27 Junho 2022
"A documentação recém disponibilizada inclusive na internet por decisão do Papa Francisco contribuirá a esclarecer alguns desses aspectos. E para cancelar alguns velhos roteiros interpretativos", escreve Matteo Luigi Napolitano, professor de História das Relações Internacionais da Universidade de Molise, em artigo publicado por La Repubblica, 25-06-2022. A tradução é de Luisa Rabolini.
Os pontos de discussão que levantei sobre o livro de Kertzer no Osservatore Romano foram apenas três por razões de espaço, como declarado. Sobre a "negociação secreta" (eu também li a ata em alemão), confirmo que ela era conhecida desde 1965, ainda que não em detalhes.
Não se tratava apenas de revisar a Concordata de 1933. Hitler queria estendê-la aos territórios conquistados em 1938 (Áustria, Boêmia e Morávia); mas, distraído pela crise em Gdansk e pela deflagração da guerra, não fez propostas concretas. A visita de Ribbentropin ao Vaticano foi, portanto, decepcionante (aparentemente planejada como uma visita à Itália, mas com o único propósito de ser recebido por Pio XII). Sobre a Summi Pontificatus se expressam os arquivos alemães.
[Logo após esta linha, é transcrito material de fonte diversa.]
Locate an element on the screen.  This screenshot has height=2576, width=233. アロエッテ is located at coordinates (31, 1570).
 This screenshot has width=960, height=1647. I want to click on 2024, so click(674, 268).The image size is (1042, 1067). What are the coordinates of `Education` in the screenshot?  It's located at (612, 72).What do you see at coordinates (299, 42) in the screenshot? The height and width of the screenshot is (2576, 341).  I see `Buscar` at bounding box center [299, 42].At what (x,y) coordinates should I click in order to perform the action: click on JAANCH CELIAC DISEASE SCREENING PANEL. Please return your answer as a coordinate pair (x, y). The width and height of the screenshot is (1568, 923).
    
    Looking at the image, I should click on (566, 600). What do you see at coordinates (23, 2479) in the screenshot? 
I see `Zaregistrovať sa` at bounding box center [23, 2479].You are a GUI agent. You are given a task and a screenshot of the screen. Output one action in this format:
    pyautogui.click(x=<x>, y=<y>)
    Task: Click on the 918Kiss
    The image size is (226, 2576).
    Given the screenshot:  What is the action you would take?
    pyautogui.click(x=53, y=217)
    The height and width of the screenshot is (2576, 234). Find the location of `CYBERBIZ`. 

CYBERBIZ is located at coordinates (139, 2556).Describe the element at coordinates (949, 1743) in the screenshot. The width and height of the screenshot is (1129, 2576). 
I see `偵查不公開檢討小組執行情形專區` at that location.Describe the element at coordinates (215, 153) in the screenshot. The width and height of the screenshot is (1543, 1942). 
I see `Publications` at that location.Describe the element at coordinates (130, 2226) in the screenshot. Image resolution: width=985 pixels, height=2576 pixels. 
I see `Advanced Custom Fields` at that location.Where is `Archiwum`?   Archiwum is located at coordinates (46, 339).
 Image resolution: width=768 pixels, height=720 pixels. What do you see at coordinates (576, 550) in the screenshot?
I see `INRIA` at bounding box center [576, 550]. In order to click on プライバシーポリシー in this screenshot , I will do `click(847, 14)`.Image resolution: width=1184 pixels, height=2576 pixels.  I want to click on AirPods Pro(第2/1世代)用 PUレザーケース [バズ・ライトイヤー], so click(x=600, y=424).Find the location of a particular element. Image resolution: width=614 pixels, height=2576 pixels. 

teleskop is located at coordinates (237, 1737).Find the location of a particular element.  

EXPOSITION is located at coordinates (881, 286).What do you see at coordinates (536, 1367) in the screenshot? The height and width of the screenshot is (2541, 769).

Kertzer, que inclusive os consultou, nada diz das ferozes críticas feitas pelos nazistas (em nível partidário e governamental) àquela encíclica. Por quê? Não sou eu a dizer que a Summi Pontificatus era um ataque à Alemanha nazista; os nazistas o escrevem, repetidamente e extinguindo o oportunista otimismo de seus diplomatas no Vaticano. Os arquivos do Vaticano nos falam também sobre a operação de falsificação da encíclica: os alemães mudaram os períodos favoráveis aos poloneses para mostrar que era um documento a favor dos alemães. Por quê? Isto Kertzer não diz. E se poderia continuar. Alguns documentos, além disso, são citados como se fossem descobertas de arquivo.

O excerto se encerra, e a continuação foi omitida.